I suppose I should start with a little background. I was raised Lutheran, thought myself to be a good Christian girl, and was quite proud of my faith. As a teenager, I smoked cigarettes (even weed a few times), drank beer, and started having sex at 14. Right. Good Christian girl. Yep, that was me.
There was a void in my life, and I spent decades trying to fill it with all kinds of earthly passions. In college, I discovered Wicca, and began experimenting with witchcraft and following a pagan religion of sorts. I cast spells, used goddess statues, gemstones, and tarot cards. At first, I called myself a Pagan Christian. Then I just dropped Christian all together, and allowed myself to be convinced Satan did not exist. I was self-righteous, self-serving, and put my own wants and desires above all else, even my family.
Somewhere along the line I had found my way back to God, and dropped all the pagan stuff from my life, but I was like the seed that fell in the gravel, and the sprout was short lived. I was focused on growing my career, and was angry when my family got in the way. I fought with my 5-year-old daughter constantly, and with my husband more often than I care to admit. And of course, it was always their fault.

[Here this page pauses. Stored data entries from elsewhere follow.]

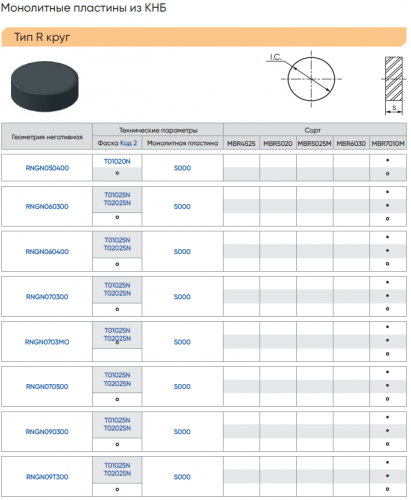Select the RNGN070300 geometry code
This screenshot has width=411, height=500.
tap(47, 297)
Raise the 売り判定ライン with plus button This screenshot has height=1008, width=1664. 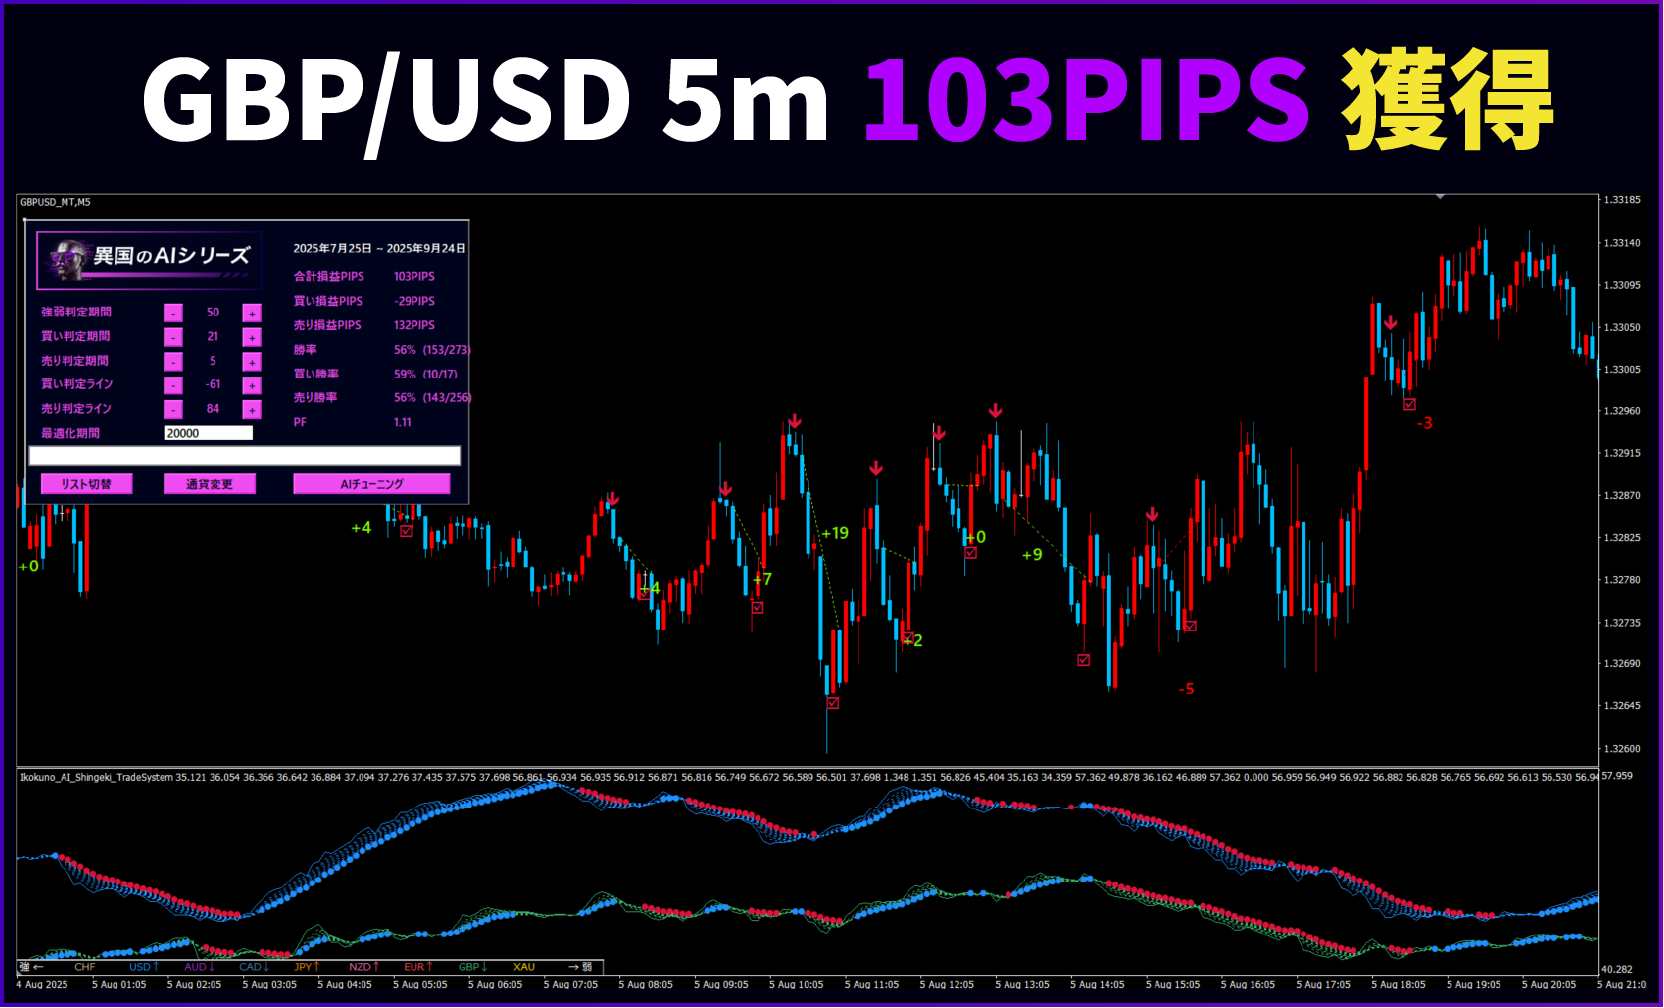click(252, 409)
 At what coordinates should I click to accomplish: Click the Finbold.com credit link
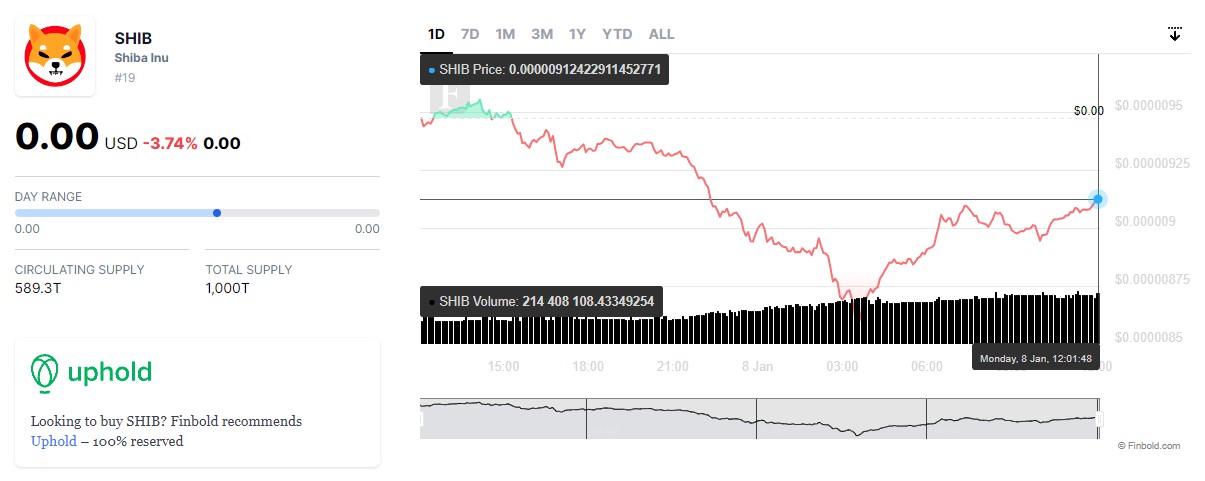(x=1149, y=446)
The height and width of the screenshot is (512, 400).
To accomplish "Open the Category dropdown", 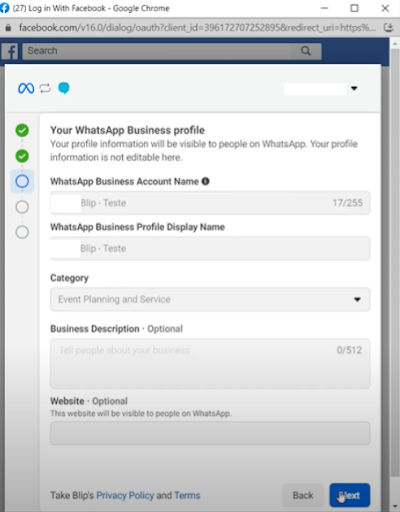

One day I realized that my daughter was out of control, and it was all my fault. She had never known God, and I was desperate to find a church for us. Problem was, I was searching for the church I wanted. Not the church God wanted for me.
I had been adamant that I wanted nothing to do with conservative Christianity (cuz they're all a bunch of Bible thumping hypocrites preaching hell and damnation, right?). After nearly two years of weekly psychological therapy, a couple severe depressive episodes that put my career in jeopardy, and trying and failing to find a church home, it hit me-maybe the reason I couldn't make those other churches work was because I wasn't supposed to be there?
I was home due to yet another depression, and my neighbor invited me to her church. A Mennonite church. Not sure I could have found a more conservative denomination if I were searching for it. And I went. That next Sunday my daughter and I attended Riverside Christian Church in Peoria, Oregon. And that was the day I found the Spirit.